Review: Education Finance and Policy: Special Issue: Rethinking Teacher Retirement Benefit Systems
This 450-page special edition of Education Policy and Finance offers a one-stop shop for the teacher-pension novice and journeyman alike, furnishing timely and comprehensible overviews of our teacher-pension predicament as well as thoughtful empirical analyses of today's muddled pension reality. No stone in this debate is left unturned. Rick Hess and Juliette Squire illustrate the political dynamics perpetuating the ?irresponsible fiscal stewardship? of teacher pension plans and offer political strategies to make such plans more tractable. For those interested in the legal frameworks behind pensions, Amy Monahan outlines the regulations that affect states' ability to reform.

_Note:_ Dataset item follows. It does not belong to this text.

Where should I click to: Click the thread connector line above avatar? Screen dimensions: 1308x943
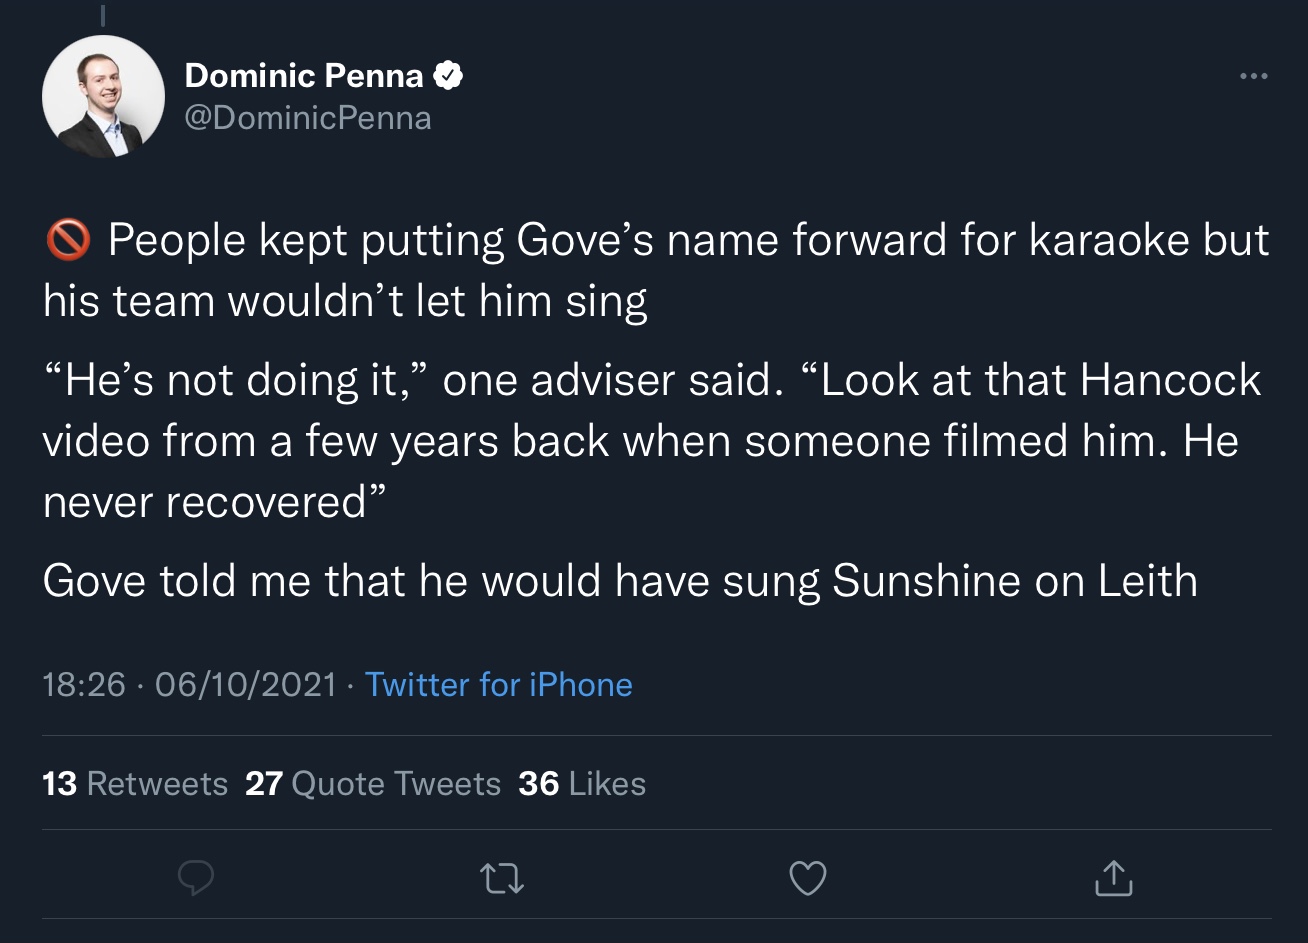tap(103, 13)
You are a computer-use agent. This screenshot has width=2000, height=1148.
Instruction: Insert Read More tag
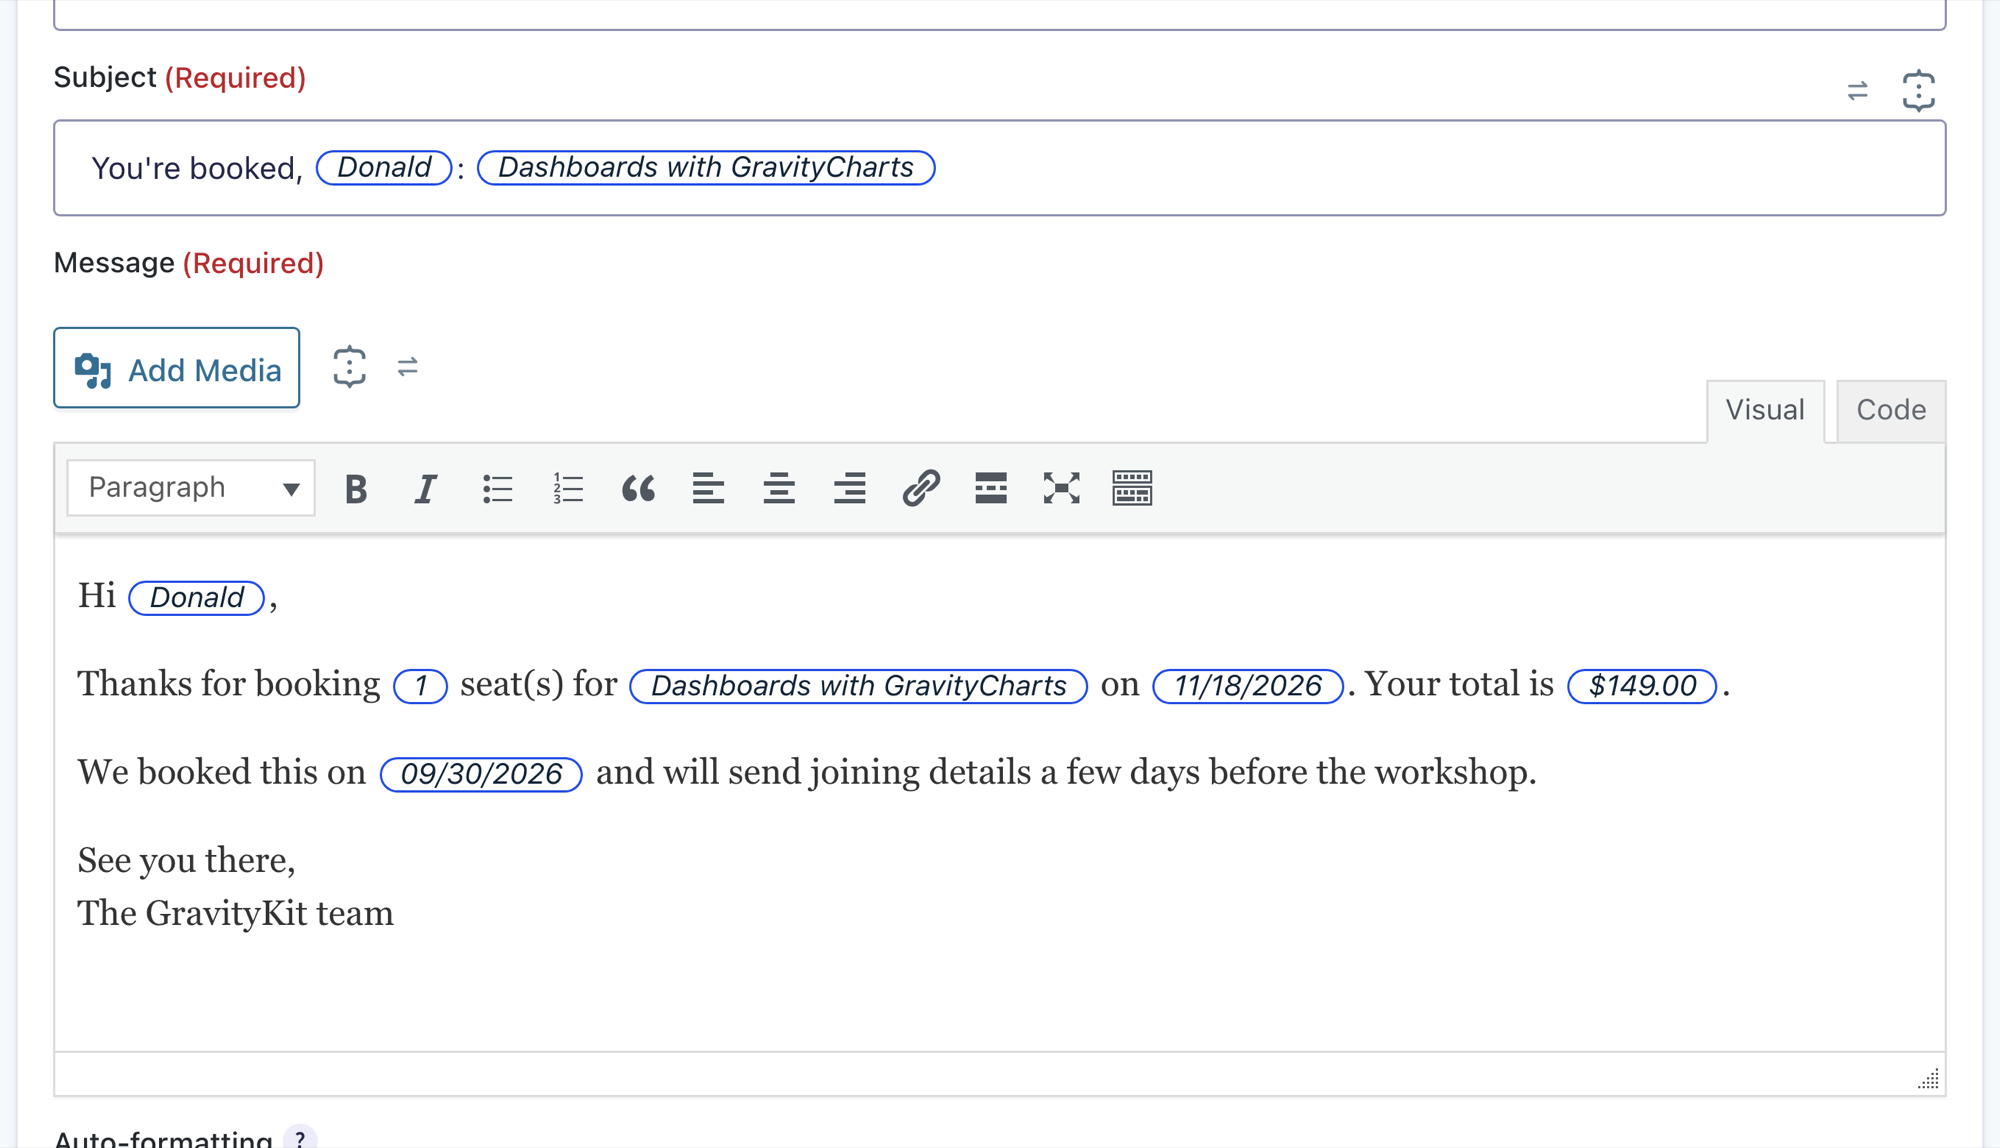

And for those curious about the cost of defined benefit-programs on mobile teachers, Robert Costrell and Michael Podgursky offer a sobering analysis. (Splitting a thirty-year teaching career across two states adds up to a net loss of over half of one's cumulative pension wealth.) As fixing teacher pensions becomes an increasingly prominent piece of the education reform puzzle, studying this volume might just serve you well.
Thomas A. Downes and Dan Goldhaber, eds., ?Education Finance and Policy: Special Issue: Rethinking Teacher Retirement Benefit Systems? (Cambridge, MA: MIT Press, Fall 2010, Volume 5, Issue 4).